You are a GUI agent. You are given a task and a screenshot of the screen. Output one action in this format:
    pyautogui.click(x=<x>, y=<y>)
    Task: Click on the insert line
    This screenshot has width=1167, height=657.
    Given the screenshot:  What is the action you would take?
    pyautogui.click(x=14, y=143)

● What is asked
Print these lines again without any changes.

● Solution below
You are a GUI agent. You are given a task and a screenshot of the screen. Output one action in this format:
    pyautogui.click(x=<x>, y=<y>)
    Task: Click on the insert line
    This screenshot has width=1167, height=657.
    Given the screenshot:  What is the action you would take?
    pyautogui.click(x=14, y=143)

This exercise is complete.